Lord Gammonshire

Lord Gammonshire's Guide To 'Everyday Sounds'

by D.M. Edwards

15 September 2009


A cup of tea makes everything better!

cover art

Lord Gammonshire

Lord Gammonshire's Guide To Everyday Sounds

(Bitter Buttons)
US: 15 Jun 2009
UK: 15 Jun 2009

Anyone who likes either Vivian Stanshall or Pink Floyd may find traces of those respective brands of Englishness in Lord Gammonshire’s whimsical and humorous debut album, Lord Gammonshire’s Guide To ‘Everyday Sounds’. The atmosphere starts light and heady: Cheese is eaten late at night, sheep are counted, rocket-powered canoes and girls float by, and office workers philosophize as Gammonshire chucks catchy couplets such as, “I’ve got wasps in my beer / I’ve got wasps in my beard” into a lost summer’s haze. The cover collage gives an accurate picture of this quirkiness as a man stands in a cup of tea with an alpenhorn, a pipe smoker examines a tube, there’s a large apple and distant clouds, and people cover their ears. The second half of the album turns away from west country tropicalia to a broader progressive rock landscape in which the excellent “Tundra” stands far out and “Rise of the Stromalites” flips from Captain Pugwash-like sea shanty to even groovier instrumental deviations.
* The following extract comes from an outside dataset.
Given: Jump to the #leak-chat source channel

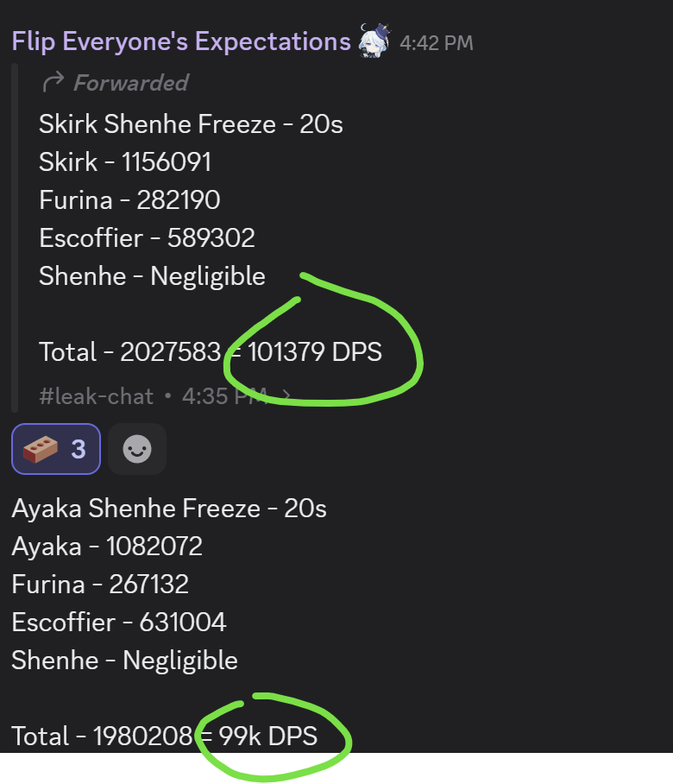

Some words of warning about those big name references: Lord Gammonshire enjoys word play (“The Uncivil Servant”), sound effects (cork popping), and the magnification of domestic minutia in which, say, a salad screams, but there’s no pointless attempt to match Stanshall’s passion for the sound of words, his feverish imagination, his fully-fleshed out characters, or his gorgeously ripe delivery. Also, ‘Everyday Sounds’ is not like Floyd’s raw psychedelia, pulsing space rock, or bombastic grandeur. Instead, it hints at that band’s playful and pastoral sketches. Imagine something like Kevin Ayers doing a version of “Fat Old Sun” and “Alan’s Psychedelic Breakfast”.

Hats off to Lord Gammonshire for the moniker (which recalls early calypso greats), for taking a stab at eccentricity, for the charming song structures, and for the coherent production. If you’re in the mood for Moog or mellotron, idle alliteration, and progressive pretensions, ‘Everyday Sounds’ is beyond mere retro-parody. Though you may prefer to live without such tansy, it’s a lovely change from the familiar tired tide of nakedly deconstructionist navel-gazing alt-pop. This record is a treat that may grow on you—algae, daydreams, killer herons, and all.